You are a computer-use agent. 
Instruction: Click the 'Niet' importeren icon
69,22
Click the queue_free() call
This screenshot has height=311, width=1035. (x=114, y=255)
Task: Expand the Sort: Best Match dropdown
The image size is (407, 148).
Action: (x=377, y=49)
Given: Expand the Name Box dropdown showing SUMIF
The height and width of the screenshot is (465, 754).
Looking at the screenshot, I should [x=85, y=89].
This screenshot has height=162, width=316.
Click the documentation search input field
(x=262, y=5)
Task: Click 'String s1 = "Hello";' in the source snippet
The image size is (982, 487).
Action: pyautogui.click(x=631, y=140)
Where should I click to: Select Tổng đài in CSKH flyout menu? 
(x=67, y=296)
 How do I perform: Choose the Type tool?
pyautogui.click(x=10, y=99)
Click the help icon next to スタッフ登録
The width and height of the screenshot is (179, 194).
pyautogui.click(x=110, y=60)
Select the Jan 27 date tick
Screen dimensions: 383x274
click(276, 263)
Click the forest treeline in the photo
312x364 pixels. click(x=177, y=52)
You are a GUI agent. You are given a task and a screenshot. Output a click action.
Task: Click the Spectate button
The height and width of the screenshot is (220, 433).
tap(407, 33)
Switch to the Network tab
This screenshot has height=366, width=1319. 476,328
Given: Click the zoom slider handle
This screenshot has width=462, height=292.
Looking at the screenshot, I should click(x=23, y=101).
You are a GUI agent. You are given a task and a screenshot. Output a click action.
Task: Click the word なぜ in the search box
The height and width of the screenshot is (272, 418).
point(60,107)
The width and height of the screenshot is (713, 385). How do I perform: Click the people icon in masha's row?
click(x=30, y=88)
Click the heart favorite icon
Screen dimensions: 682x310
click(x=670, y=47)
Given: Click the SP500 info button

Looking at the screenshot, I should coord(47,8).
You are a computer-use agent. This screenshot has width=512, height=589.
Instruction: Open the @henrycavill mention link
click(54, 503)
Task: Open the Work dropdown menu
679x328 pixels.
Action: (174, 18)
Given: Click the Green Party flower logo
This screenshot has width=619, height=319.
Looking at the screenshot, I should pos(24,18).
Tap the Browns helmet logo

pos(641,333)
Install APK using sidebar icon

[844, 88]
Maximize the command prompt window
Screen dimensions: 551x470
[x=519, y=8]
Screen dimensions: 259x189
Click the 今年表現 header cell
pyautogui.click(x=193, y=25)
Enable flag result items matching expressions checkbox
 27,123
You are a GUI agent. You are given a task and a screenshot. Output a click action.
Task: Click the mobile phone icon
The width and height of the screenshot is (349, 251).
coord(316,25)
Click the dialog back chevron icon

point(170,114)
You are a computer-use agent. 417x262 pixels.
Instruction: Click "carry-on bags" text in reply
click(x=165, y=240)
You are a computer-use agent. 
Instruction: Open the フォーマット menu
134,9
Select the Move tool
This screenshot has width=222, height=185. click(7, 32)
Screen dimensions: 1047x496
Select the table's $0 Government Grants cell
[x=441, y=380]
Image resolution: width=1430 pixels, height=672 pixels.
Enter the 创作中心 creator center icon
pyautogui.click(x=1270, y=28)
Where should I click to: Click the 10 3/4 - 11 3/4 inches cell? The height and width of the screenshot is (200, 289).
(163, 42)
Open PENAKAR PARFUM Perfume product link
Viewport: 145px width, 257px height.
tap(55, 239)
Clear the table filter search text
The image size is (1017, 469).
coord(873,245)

• _PROBLEM DETAILS_: In the records above, find each line that mentions the string "computer", then copy it.

• _RESULT OF THIS EXERCISE_:
You are a computer-use agent. 
You are a computer-use agent. This screenshot has width=512, height=589.
You are a computer-use agent. 417x262 pixels.
You are a computer-use agent. 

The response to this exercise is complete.